The system, based on Californian climate legislation AB32, has been held up by lawsuits. In an April decision, a San Francisco Superior Court judge said that the board had failed to sufficiently study alternatives to carbon trading.
But earlier this month, the California Supreme Court ruled that air-quality regulators may establish a cap-and-trade system while the state appeals the lower court judge’s order.
If approved, the system is set to become the second-largest carbon market in the world, with its first auction scheduled for mid-2012.
Abyd Karmali, the global head of carbon markets in BofA Merrill’s global commodities group, said the partnership will provide U.S. clients with an integrated hedging service including power, fuels, and carbon risk management. He said that by acting as a first mover in California, the bank is positioning itself as the offset provider of choice for companies that need to comply with the climate regulations.

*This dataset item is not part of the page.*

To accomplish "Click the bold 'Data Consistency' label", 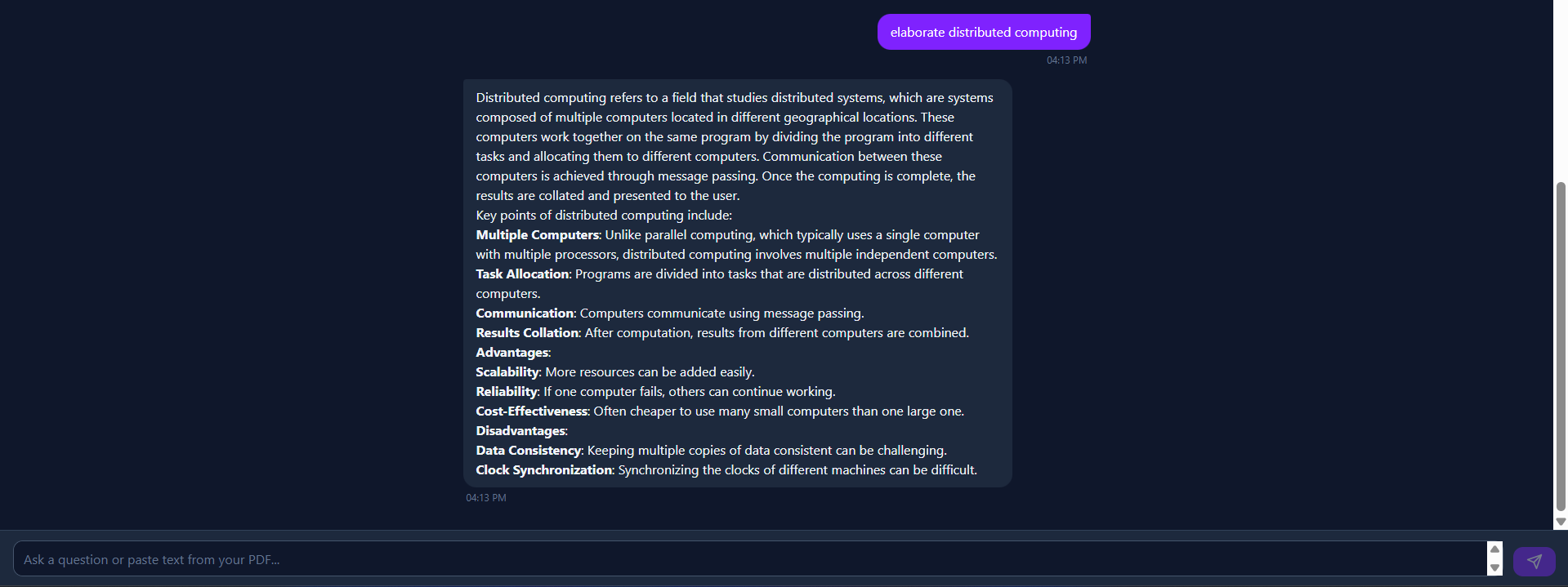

This is the second long-term transaction that BofA has entered into with TerraPass.
In other carbon offset news, Chevrolet has announced support for 16 carbon reduction projects across the U.S., from biomass to wind turbines. It said the agreements account for half of its goal of preventing up to eight million metric tons of carbon dioxide from entering the air during the next five years.
The projects include:
- Metrolina Greenhouse in Huntersville, N.C.: Replacing natural gas with renewable biomass – mostly waste wood – to heat greenhouses that grow gardening plants.

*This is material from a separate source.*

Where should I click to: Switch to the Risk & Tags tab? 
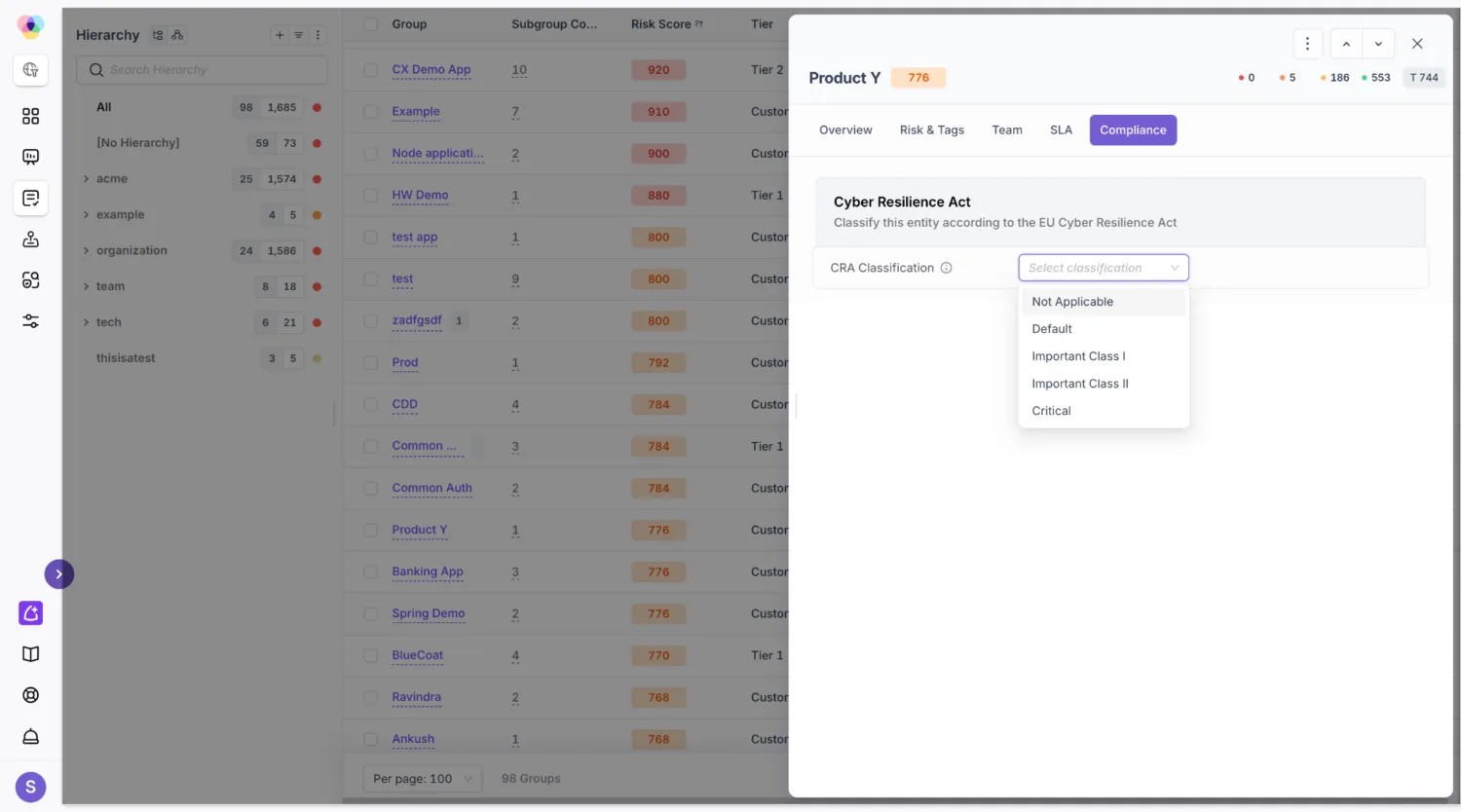point(931,130)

- Crow Lake Wind Farm in Mitchell, S.D.: A 108-turbine wind farm, including seven community-owned wind turbines, that provides rural farmers and residents with locally generated power and financial returns.
- Waste heat recovery at gas pipeline pumping stations in Culbertson, Mont. and Garvin, Minn.: Capturing the heat that would otherwise be vented from natural gas pumping station motors and recovering it to generate electricity, which is fed back into the grid.